Just to help with the question about .22's on state ground. The answer is on page 35 of the 2008 regulations. {It is unlawful for any person to use or hunt with a rifle,pistol or revolver from october 15th through january 1st during the daylight hours on any land owned or administered by the ODNR except when at a target range,squirrel hunting or deer hunting with a muzzle loading rifle}.


----------



## flthednut (Feb 17, 2007)

Got to love that word, " EXCEPT "


----------



## Mad-Eye Moody (May 27, 2008)

Been a long time since I squirrel hunted, but am thinking of trying it tommorow. The biggest reason I stopped is that they are darn near impossible to skin. Anyone have any tips?


----------



## noboatdave (May 5, 2004)




----------



## flthednut (Feb 17, 2007)

Hey, I got my limit Monday morning just like I thought I would. They were hitting those hickory trees hard. Was out of there by 9AM. 

That Mr. Squacks method of skinning squirrels works great, Me and the fellows I hunt with have been doing it that way for the best part of 40 years.....


----------



## dwmikemx (Mar 22, 2008)

O Kay. Please help me out here.
I tried Mr Squacks method tonight on 4 fox squirrels that I shot today. 
I pulled 2 completely in two, pulled the tail off of one and one worked good.
what a mess I had. I was starting the cut under the tail just above the butt hole. What am I doing wrong????


----------



## Bassy (Apr 9, 2004)

it takes a few squirrels to get the hang of it, just keep watching mr squacks video each time before you go hunting, thats what I did and Im getting better at it,...............bassy


----------



## flthednut (Feb 17, 2007)

Yes it takes some practice and I can understand that if you have never seen it done by someone who knows how in person ( not a video ) how it can give you fits. Once you learn how this is done I know your going to like it. Hey I've been skinning these squirrels like this almost 40 years and I still get the occassional one that won't pull out right.
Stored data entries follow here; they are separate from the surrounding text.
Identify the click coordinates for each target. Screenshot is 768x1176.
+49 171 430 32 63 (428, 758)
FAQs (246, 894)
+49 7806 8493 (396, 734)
It happens..... It's got a lot to do with the way the cut at the tail and the little flap of hide that has to be made on that back area. Then you get your foot in tight to the back and tramp down on the tail. Holding the back legs and getting ready to pull, you want to pull upward with a bit of a wiggle kinda like pulling on a sock with a left, right, left, right motion. This works best with headshot squirrels. If you body shoot them with a .22 LR, .22 mag, or one of the .17 cal. you can rip them in half very easily and, yep what a mess you will have. I hope this helps out some. I wish I could show you in person just how simple it really is.


----------



## 10bender24 (Nov 8, 2005)

I'll use Mr. Squacks method and my trick is that I skin them as soon as I shoot them.It is easier when they are warm,then put them into a bag and dress later.


----------